- Sayfa Alıntısı -

________________________

Konut fiyatlarında eylül ayı itibarıyla son bir yılda kaydedilen ortalama artış yüzde 189’u buldu. Merkez Bankası artış oranını yeni konutlarda yüzde 179, yeni olmayan konutlarda yüzde 191 olarak ölçtü.

Eylül ayındaki artış da toplamda yüzde 4.9, yeni konutlarda yüzde 4.6, yeni olmayanlarda yüzde 5 düzeyinde oluştu.

Aylık bazdaki artışta eylülde son bir yılın en düşük hızdaki artışı kaydedilmiş oldu.

İstanbul ve Antalya...

Konut fiyat artışında İstanbul üç büyük il arasında ilk sırada yer alıyor. İstanbul’da bir yılda kaydedilen artış yüzde 212’yi buldu.

Konut fiyatları son bir yılda Ankara’da yüzde 196, İzmir’de yüzde 186 artış gösterdi.

Fiyatların en hızlı artış gösterdiği iller ise Antalya’nın etkisiyle Antalya, Burdur, Isparta grubu. Bu üç il ortalamasında son bir yılda kaydedilen artış yüzde 236’ya ulaştı.

Merkez aynı yöntemde ısrarlı

Daha önce birkaç kez değindiğimiz bir ayrıntı var. Konut fiyatlarındaki genel artış oranı, kimi zaman toplamda, kimi zaman il bazında yeni konutlardaki artışla yeni olmayan konutlardaki artışın dışında açıklanıyor.

________________________

- Görev Talimatı -
Konut fiyatlarına ilişkin metni son cümlesinden sonrasını devralarak sürdürünüz.

- Sağlanan Veriler -

________________________

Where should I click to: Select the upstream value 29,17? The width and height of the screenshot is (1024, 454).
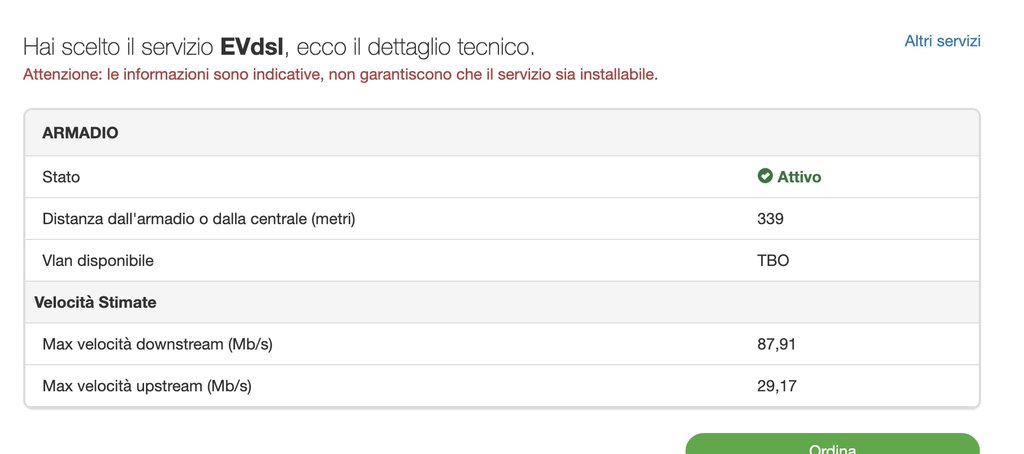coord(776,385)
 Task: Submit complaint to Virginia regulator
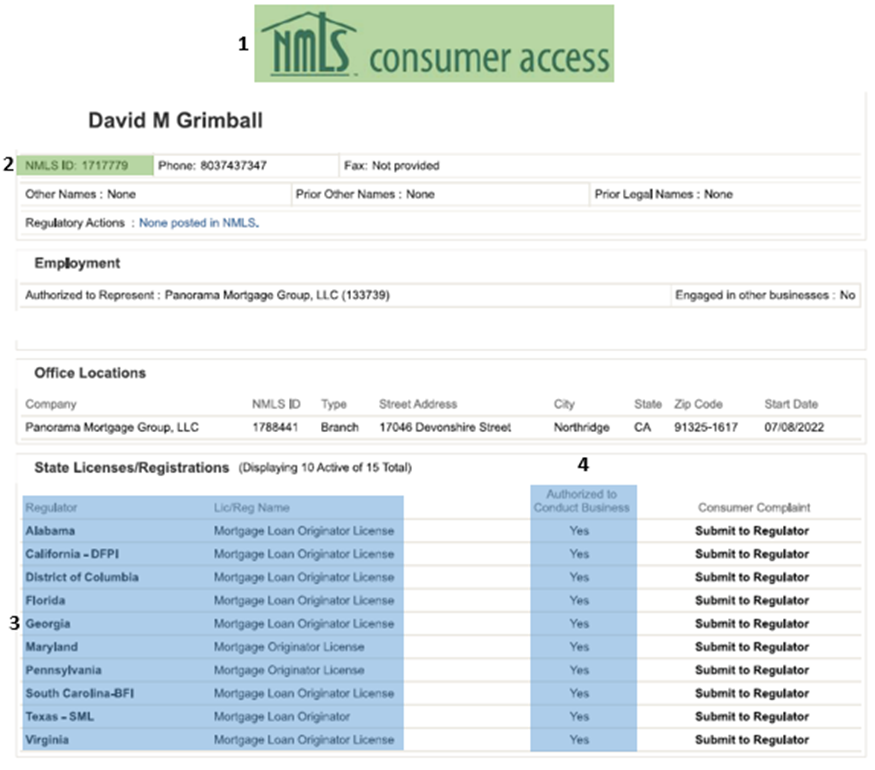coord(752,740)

________________________

- Görev Çıktısı -
Eylül ayı verilerinde bu durum Ankara için yine söz konusu oldu. Ankara’da eylül itibarıyla son bir yılda yeni konutların fiyatı yüzde 197.4, yeni olmayan konutların fiyatı yüzde 198.8 arttı. Konut fiyatlarındaki artış ise yüzde 196 olarak açıklandı.

Normalde yeni ve yeni olmayanların ortalaması gibi algılanan konut fiyat endeksinin arada bir yerde oluşması beklenir. Oysa konut fiyatlarının artış oranı iki orandan da düşük.

Merkez Bankası bu durumu şu dip notla izah ediyor:

“Konut fiyat endeksi, yeni konutlar fiyat endeksi ve yeni olmayan konutlar fiyat endeksi, hesaplama yöntemi gereğince, farklı örneklem ve farklı tabaka yapısı kullanılarak üretilen birbirinden bağımsız endekslerdir.”

Ama açıklamada bu endekslerin birbirinden bağımsız olduğu gibi bir algı hiç yok. Tam tersine sanki genel oran, yeni ve yeni olmayanların ortalaması gibi algılanıyor.

Her üç endeksi de aynı zamanda açıklayıp “yeni ve yeni olmayanların” ortalaması gibi verilen konut fiyat endeksinin arada bir yerde değil de daha aşağıda ya da daha yukarıda olması, bu açıklamaya rağmen işte bu pek olmuyor!

Metodolojinin böyle olduğunu söylemek de sorunu çözmüyor.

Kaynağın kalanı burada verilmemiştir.